On the one hand, the Fed is buying up corporate bonds and doing all sorts of things to provide the Fed's interpretation of stability in the financial markets, and on the other hand, the federal government has been floating both helicopter money and infrastructure spending trial balloons.
All of these fiscal and monetary stimuli are highly inflationary, and one of gold's primary roles is in being a hedge against inflation.
Finally, the coronavirus fundamentals are once again causing uncertainty in the market, which has market participants looking for a hedge against uncertainty, which is another one of gold's primary roles. Specifically, some states that had begun to re-open have seen increases in the number of coronavirus cases, and these increases have caused some governors to retard or scale-back the reopening
Furthermore, there are also cross-state fundamental coronavirus issues as well. For example, just yesterday, Governor Cuomo of New York added a new, mandatory 14-day quarantine on people from many states who are traveling to the State of New York:
What are we to make of the 96,500 likes?
Regardless, we are not out of the woods on the coronavirus just yet.
Which is why gold's daily chart is one of the most beautiful charts around:
Will we come down to test $1750 or the 50-day moving average before launching, or are we in the process of launching now?
Silver seems to be telling us it is the latter:
Silver is invalidating the head-n-shoulders chart pattern many analysts were worried about, and we also saw a nice surge in the price of silver along with the price of gold yesterday!
Additionally, check out that golden cross! We won't have to squint to see it by the end of the week!
Which means the gold-to-silver ratio could have begun its move:
If gold consolidates at $1800, yet silver keeps moving higher, then the gold-to-silver ratio will come down as silver outperforms gold to the upside.
Palladium is not being the beneficiary of the current precious metals excitement:
That said, many precious metals bulls found encouragement in palladium over the last few years as gold & silver seemed like they would never get to moving higher again, so taking the back seat for a while is not all that bad.
If silver gets to moving higher, it seems like platinum will follow suit:
And with gold breaking-out here, platinum continues to look like the nice value investment for the deeper-pocketed investor.
Even copper looks like it wants to break-out:
Year-to-date, however, the red metal remains in the red.
Crude oil is now moving sideways around forty bucks:
Are we seeing a consolidation in preparation for the next move higher, or are we seeing a slow, painful rolling over which could ultimately lead to retesting the lows?
The yield on the 10-Year Note looks like it could be rolling over and ready to test those lows:
After all, until the interest rate suppressed bond market turns into a bond market crisis, the trend continues to be lower for the simple fact of being able to service the fast-increasing debt.
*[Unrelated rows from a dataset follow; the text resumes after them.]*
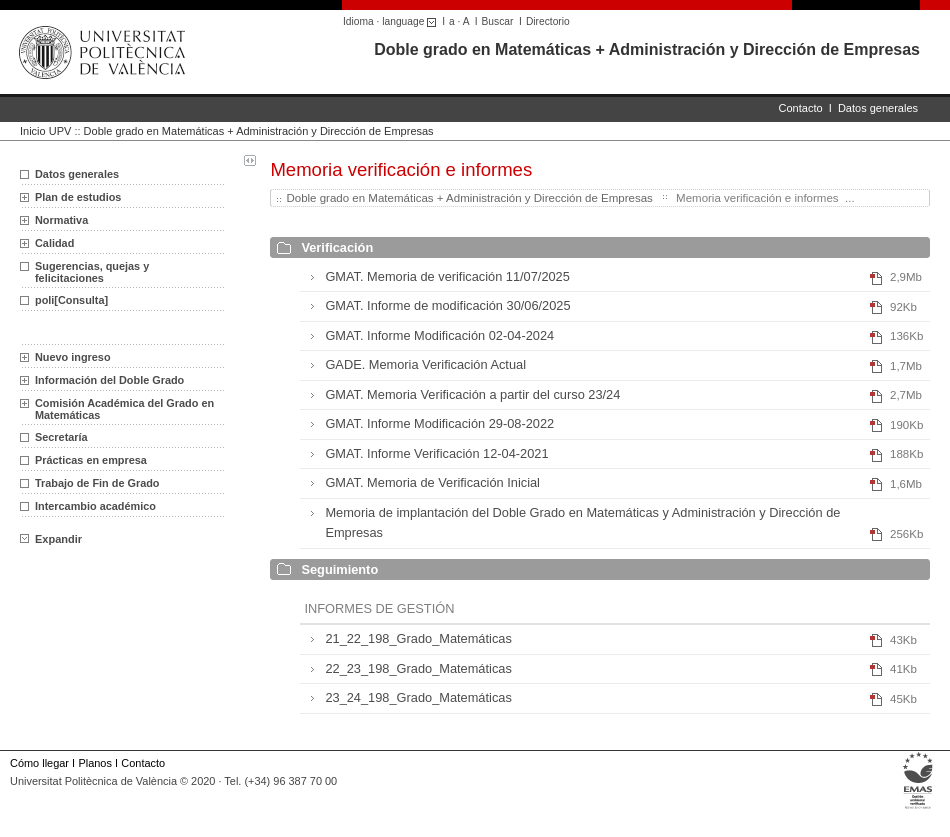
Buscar (498, 21)
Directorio (548, 21)
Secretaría (61, 437)
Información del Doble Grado (109, 380)
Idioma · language (392, 21)
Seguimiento (339, 569)
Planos (94, 763)
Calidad (54, 243)
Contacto (801, 108)
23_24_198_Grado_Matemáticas (418, 697)
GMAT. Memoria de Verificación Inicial (432, 482)
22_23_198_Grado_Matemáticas (418, 668)
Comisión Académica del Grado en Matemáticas (124, 409)
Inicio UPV (45, 131)
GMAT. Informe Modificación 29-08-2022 (439, 423)
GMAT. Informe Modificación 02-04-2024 (439, 335)
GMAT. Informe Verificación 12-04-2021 (436, 453)
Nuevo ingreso (73, 357)
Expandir (51, 539)
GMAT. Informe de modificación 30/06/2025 (447, 305)
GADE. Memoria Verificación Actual (425, 364)
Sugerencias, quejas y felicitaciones (92, 272)
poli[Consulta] (71, 300)
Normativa (61, 220)
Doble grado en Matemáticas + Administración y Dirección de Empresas (647, 49)
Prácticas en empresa (91, 460)
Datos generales (878, 108)
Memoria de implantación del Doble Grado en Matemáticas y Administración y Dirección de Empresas (582, 522)
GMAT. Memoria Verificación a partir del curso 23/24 (472, 394)
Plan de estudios (78, 197)
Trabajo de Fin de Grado (97, 483)
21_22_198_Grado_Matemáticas (418, 638)
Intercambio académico (95, 506)
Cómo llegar (39, 763)
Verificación (337, 247)
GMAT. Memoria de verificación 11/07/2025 (447, 276)
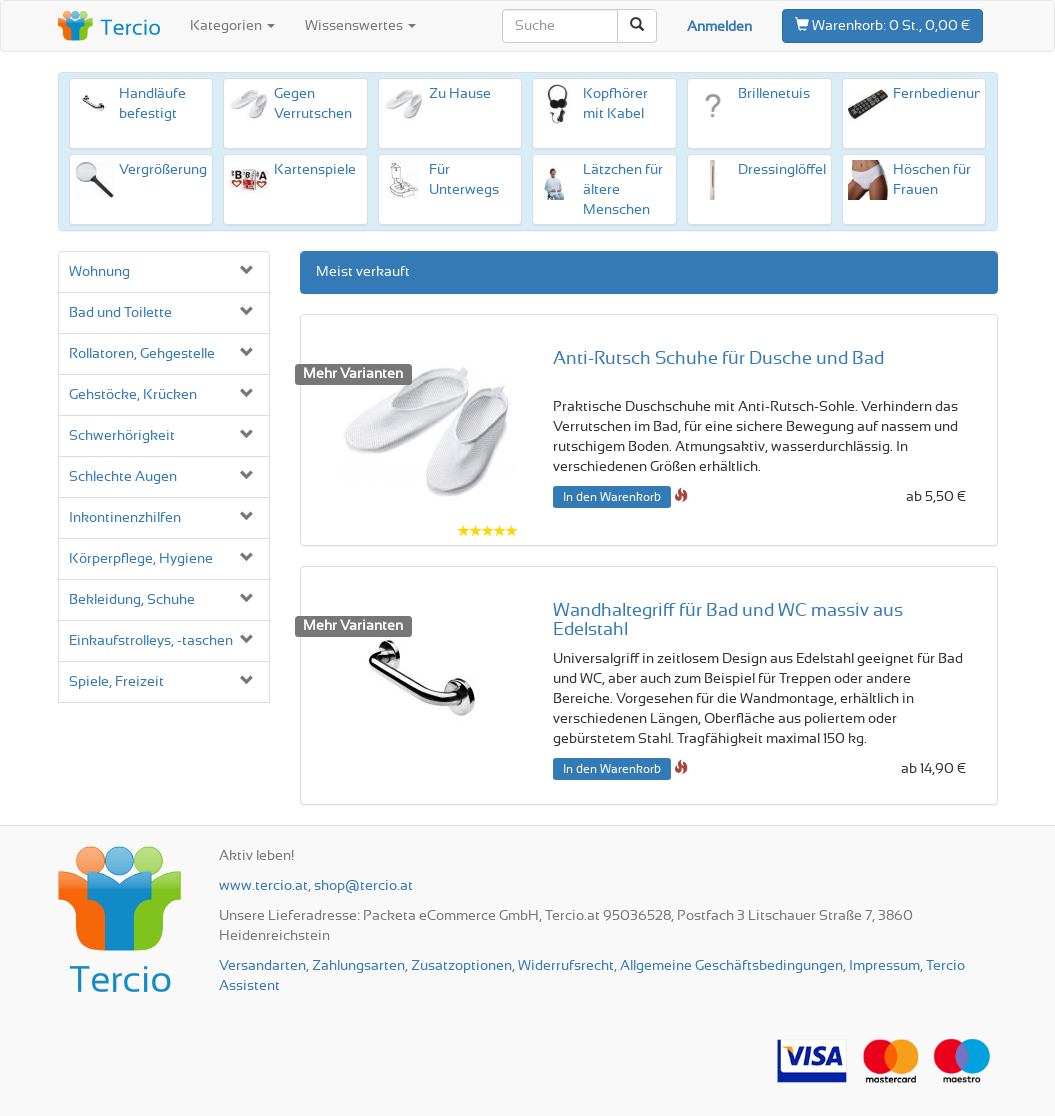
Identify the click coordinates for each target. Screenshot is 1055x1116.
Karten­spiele (315, 170)
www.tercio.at (263, 886)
A move lower in yield could be jump-started by a drop in the stock market:
One thing is certain, however: The stock market sure has been full of suspense and intrigue over the last few weeks, with not one but two nail-biters, and yet the stock market's nearly right back to all-time record-highs.
The VIX has faded since spiking above 40 a couple of weeks ago:
Many analysts are watching the VIX with curiosity as a flood of fresh, retail traders have entered the stock market since the late-February, early-March market mayhem.
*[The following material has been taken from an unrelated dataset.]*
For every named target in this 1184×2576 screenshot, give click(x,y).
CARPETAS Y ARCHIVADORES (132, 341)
The US Dollar Index looks like it could be rolling over here:
The dollar bulls are not liking the imminent "death cross" (when the 50-day moving average crosses below the 200-day moving average) either.
Of course, whether the dollar goes up, or whether the dollar goes down, the index is in comparison to other unbacked, debt-based fiat currencies, which means that in the end, everything paper money loses out to real money - gold & silver.
It's just a matter of how fast or how slow any given fiat currency reverts to its intrinsic value.